◆ **TEXTAUSZUG**
--------------------------------

Qualitätskontrollen von Drogen

=

Intervention zur Erhaltung der Gesundheit

=

seriöse Grundlage für die wissenschaftliche Drogenforschung

Drug-Checking ist eine Interventionsstrategie zur Erhaltung der Gesundheit, da die genaue Kenntnis von Dosierung und Wirkstoffzusammensetzung einer Droge den potentiellen Gebrauchern derselben das objektiv bestehende Gefahrenpotential vergegenwärtigt und somit eine klare Grundlage für die subjektive Risikoabschätzung vor der eventuellen Einnahme schafft. Drug-Checking fördert somit den Lernprozeß zu einem verträglichen Risikomanagement.

Nur durch die Veröffentlichung der Laboranalysen von auf dem Schwarzmarkt erhältlichen Drogen ist es den Drogengebrauchern möglich, die mitunter deutlich unterschiedlichen Wirkungsweisen verschiedener Substanzen an sich zu beobachten. Erlebnisqualitätsunterschiede können so eindeutig bestimmten Wirkstoffen und Dosierungen zugeordnet werden. Das individuelle Drogenwissen wird so erweitert und potentielle Drogengebraucher können besser entscheiden, ob sie, und wenn ja, welche Drogen sie in welcher Dosierung konsumieren möchten. Drug-Checking fördert somit den Lernprozeß zur Drogenmündigkeit.

Bei Befragungen von Ecstasy-Gebrauchern im Rahmen von empirischen Studien zur Ermittlung von Entwicklungstendenzen, Konsummustern und Einflußfaktoren muß zum Beispiel nicht mehr auf den in der wissenschaftlichen Literatur nicht klar definierten Oberbegriff Ecstasy (XTC) zurückgegriffen werden, wie dies bei allen von der Bundeszentrale für gesundheitliche Aufklärung (BZgA) geförderten Umfragen bislang der Fall war. Drug-Checking-Programme liefern völlig neues Datenmaterial zur Grundlagenforschung und ermöglichen so wesentlich differenziertere Aspekte von Drogenwirkungen zu erkennen. Durch die zur Verfügung stehenden Informationen können in Zukunft die psychologischen und sozialen Effekte des Drogengebrauchs viel präziser als bisher untersucht werden.

--------------------------------

Koordinatendaten der Einträge:
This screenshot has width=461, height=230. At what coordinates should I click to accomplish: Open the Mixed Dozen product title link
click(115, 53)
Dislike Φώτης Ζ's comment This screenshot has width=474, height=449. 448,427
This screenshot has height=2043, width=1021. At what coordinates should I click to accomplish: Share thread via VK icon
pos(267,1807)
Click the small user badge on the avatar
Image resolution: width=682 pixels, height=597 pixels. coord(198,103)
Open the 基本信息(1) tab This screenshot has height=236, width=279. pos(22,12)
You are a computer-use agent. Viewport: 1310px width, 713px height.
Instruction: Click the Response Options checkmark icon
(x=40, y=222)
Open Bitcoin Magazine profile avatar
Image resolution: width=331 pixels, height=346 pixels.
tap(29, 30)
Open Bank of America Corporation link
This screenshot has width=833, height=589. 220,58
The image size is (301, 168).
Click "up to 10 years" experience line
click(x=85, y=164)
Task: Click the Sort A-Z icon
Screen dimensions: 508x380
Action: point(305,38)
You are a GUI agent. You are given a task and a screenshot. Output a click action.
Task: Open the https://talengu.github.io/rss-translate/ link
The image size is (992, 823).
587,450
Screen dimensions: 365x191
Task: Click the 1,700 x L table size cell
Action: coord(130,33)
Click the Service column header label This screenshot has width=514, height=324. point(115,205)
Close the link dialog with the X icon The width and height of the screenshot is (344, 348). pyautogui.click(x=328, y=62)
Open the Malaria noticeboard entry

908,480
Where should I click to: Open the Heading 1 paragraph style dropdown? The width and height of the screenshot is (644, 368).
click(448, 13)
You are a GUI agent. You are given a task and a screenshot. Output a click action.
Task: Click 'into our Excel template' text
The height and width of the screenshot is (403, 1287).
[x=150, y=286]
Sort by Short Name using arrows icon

--------------------------------

◆ **ÜBUNGSAUFGABE**
Beantworte anhand des Textauszugs zum Drug-Checking:
(a) Zu welchem verträglichen Umgang fördert Drug-Checking laut dem Absatz über die Erhaltung der Gesundheit den Lernprozess?
(b) Was können Drogengebraucher durch die Veröffentlichung der Laboranalysen von Schwarzmarktdrogen an sich beobachten?
(c) Welche Einrichtung hat die bisherigen Umfragen gefördert, die auf den Oberbegriff Ecstasy (XTC) zurückgriffen?

◆ **GELÖSTE AUFGABE**
(a) Zu einem verträglichen Risikomanagement.
(b) Die mitunter deutlich unterschiedlichen Wirkungsweisen verschiedener Substanzen.
(c) Die Bundeszentrale für gesundheitliche Aufklärung (BZgA).